From: Tom Herbert [mailto:t...@herbertland.com]
Sent: Monday, December 20, 2021 1:06 PM
To: Templin (US), Fred L <fred.l.temp...@boeing.com>
Cc: to...@strayalpha.com; int-area@ietf.org
Subject: Re: IP parcels

On Mon, Dec 20, 2021 at 12:03 PM Templin (US), Fred L 
<fred.l.temp...@boeing.com<mailto:fred.l.temp...@boeing.com>> wrote:
Tom, sorry I will try to use my words more carefully; I am using GSO/GRO also 
for
a UDP-based transport protocol – not QUIC but something similar. I like GSO/GRO
very much; I am glad the service is available and I want to see it continue. 
But, my
understanding of the services is that they leverage the IP ID field in whole 
IPv4
packets that are not eligible for fragmentation and those are limitations I am
seeking to improve on.

I want to enable a facility similar to GSO/GRO that works for both IPv4 and IPv6
packets and allows for lower layers to fragment if necessary. And, I want to use
a well-behaved 32-bit IPv6 ID instead of the 16-bit IPv4 one where the use is 
not
well defined when DF=1.

There has been a lot of work in this area. For instance, you might want to take 
a look at https://www.youtube.com/watch?v=ccUeG1dAhbw

About reassembly, that would only happen on the end systems themselves or on
a very capable device that is very close to the end systems; I would not want 
for
a high-speed core router to have to reassemble.

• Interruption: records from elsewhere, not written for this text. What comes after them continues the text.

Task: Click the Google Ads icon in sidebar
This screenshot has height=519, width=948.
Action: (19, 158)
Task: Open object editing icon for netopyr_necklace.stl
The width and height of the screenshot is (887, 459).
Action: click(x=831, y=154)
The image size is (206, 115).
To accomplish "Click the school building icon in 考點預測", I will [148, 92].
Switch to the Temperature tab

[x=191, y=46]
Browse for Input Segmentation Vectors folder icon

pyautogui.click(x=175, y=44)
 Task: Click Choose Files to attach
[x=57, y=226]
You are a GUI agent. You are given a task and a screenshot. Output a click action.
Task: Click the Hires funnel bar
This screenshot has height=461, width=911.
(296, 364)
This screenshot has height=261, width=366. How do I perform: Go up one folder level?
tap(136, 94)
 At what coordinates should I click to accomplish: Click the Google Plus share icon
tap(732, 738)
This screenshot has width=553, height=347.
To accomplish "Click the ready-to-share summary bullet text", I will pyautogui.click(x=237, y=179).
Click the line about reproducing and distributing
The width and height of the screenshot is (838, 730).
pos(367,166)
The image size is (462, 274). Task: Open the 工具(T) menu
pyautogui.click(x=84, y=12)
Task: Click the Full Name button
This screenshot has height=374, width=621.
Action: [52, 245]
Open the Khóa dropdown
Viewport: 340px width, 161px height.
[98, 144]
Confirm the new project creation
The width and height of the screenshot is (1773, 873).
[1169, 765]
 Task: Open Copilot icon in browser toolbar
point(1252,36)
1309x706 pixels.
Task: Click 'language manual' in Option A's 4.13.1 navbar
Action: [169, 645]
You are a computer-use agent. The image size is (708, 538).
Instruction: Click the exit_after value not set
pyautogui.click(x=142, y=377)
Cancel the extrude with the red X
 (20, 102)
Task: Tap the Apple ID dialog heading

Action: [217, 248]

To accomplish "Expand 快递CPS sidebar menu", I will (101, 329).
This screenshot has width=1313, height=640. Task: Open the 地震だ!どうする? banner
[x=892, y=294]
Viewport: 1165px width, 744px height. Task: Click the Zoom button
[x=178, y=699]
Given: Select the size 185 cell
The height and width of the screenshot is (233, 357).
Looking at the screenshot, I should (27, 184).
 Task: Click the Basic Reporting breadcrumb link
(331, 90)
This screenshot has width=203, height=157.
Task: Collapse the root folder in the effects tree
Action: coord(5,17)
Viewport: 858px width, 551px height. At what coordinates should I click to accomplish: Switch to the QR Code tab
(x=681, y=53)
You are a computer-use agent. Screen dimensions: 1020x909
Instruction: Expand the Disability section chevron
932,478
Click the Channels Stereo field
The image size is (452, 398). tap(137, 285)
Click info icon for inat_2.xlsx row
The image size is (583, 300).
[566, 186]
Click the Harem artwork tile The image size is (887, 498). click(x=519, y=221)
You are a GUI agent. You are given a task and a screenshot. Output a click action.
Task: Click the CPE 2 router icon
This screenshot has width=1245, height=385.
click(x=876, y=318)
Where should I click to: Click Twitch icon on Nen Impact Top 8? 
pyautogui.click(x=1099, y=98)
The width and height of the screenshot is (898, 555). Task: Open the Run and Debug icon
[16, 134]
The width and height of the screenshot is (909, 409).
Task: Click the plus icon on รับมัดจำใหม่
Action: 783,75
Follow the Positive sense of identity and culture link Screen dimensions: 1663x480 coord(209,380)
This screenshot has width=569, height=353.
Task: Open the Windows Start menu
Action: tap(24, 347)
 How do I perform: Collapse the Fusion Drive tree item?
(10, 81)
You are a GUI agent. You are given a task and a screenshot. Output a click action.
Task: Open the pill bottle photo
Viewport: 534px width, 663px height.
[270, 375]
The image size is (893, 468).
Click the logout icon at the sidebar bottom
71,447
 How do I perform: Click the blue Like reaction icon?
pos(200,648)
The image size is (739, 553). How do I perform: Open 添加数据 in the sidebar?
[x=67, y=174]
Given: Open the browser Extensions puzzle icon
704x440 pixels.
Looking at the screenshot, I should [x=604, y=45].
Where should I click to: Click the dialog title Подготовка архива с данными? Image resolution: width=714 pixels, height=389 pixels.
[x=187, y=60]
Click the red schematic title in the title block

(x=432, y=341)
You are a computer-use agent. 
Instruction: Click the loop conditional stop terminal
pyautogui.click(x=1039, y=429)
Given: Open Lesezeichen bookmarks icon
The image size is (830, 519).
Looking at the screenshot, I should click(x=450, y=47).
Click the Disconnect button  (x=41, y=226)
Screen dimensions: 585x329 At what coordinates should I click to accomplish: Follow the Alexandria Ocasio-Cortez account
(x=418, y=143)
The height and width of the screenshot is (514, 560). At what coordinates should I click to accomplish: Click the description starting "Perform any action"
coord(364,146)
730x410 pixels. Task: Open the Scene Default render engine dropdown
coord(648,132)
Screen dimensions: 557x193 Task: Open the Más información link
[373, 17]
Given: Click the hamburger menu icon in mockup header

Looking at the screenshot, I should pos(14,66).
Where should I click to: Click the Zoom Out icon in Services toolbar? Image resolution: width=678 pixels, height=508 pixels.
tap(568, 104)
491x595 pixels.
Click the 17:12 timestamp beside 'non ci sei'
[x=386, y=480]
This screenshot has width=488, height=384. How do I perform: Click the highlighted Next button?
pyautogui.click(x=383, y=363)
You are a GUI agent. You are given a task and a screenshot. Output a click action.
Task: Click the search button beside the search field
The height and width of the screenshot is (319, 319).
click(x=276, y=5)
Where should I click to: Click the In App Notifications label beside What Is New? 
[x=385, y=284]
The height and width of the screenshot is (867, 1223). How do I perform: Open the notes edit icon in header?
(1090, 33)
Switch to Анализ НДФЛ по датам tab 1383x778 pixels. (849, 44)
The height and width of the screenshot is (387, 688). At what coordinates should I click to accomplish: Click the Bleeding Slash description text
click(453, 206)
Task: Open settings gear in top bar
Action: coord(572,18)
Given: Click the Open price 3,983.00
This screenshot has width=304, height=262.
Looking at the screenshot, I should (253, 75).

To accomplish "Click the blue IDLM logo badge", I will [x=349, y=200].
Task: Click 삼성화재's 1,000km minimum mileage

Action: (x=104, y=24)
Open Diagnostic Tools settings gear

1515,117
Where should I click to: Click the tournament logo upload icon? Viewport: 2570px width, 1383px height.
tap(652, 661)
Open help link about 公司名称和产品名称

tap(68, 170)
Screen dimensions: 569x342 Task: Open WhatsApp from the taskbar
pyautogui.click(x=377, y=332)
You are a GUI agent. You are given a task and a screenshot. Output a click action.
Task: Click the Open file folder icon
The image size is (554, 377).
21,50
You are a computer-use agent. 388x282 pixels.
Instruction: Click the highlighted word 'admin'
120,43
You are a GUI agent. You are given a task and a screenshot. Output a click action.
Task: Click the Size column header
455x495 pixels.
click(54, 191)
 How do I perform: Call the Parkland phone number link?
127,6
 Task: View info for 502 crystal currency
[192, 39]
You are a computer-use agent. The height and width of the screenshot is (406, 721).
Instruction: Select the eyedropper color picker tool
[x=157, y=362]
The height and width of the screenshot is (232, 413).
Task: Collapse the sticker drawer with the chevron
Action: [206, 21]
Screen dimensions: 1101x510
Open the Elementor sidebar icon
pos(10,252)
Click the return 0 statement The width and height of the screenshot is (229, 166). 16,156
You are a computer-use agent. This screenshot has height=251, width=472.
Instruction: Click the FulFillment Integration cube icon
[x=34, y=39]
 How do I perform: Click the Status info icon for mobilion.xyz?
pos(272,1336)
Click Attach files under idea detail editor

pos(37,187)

Even so, an intermediate device close to the end system still has to provide 
service to more than one host. Reassembly requires memory to store fragments. A 
host would need enough memory to service all of its own flows, but an 
intermediate node would need number of hosts it serves times that amount of 
memory to perform reassembly.  This is a fundamental scaling problem of 
stateful services in the network, inevitably the network nodes cannot scale to 
the number of users or flows that require service. In the best case scenario, 
when resources are not available the network won't attempt the stateful 
operation and will just forward the packet unimpeded (which is fine because 
host will never rely on this class of optimization). In the worse case 
scenario, the network will take a detrimental action such as forcibly breaking 
a connection (e.g. this is what can happen when a NAT evicts a TCP connection 
because it has run out of memory). IMO, maintaining state in the network is a 
bad, albeit unfortunately prevalent, idea.

Tom

Again, GSO/GRO is nice work and much respect is due to those who made it 
possible.

Fred

From: Tom Herbert [mailto:t...@herbertland.com<mailto:t...@herbertland.com>]
Sent: Monday, December 20, 2021 9:20 AM
To: Templin (US), Fred L 
<fred.l.temp...@boeing.com<mailto:fred.l.temp...@boeing.com>>
Cc: to...@strayalpha.com<mailto:to...@strayalpha.com>; 
int-area@ietf.org<mailto:int-area@ietf.org>
Subject: Re: [Int-area] [EXTERNAL] Re: IP parcels

The world is not just TCP anymore. QUIC and other UDP-based transports have 
already
shown performance increases using facilities like GSO/GRO which are essentially 
a short
term and non-standard implementation of what parcels promise to do in the long 
term.

Fred,

Can you explain why GSO/GRO aren't sufficient and are only short term 
solutions? We've been using these for almost twenty years now with good effect. 
These are widely deployed with TCP, TSO works well to offload transmit, LRO is 
defined and is in much better shape to offload RX now that programmable devices 
are emerging. For TCP it's hard to see how IP parcels would help significantly, 
but even for UDP we now have UDP GSO, sendmmsg, and recvmmsg that mitigate the 
cost of system calls and interrupts to which the draft refers. The reason these 
aren't standards in IETF is because they're implementation techniques and not 
protocol (although I will point out that GSO/GRO/sendmmsg/recvmmsg are in all 
Linux devices so that effectively makes it a de facto implementation standard).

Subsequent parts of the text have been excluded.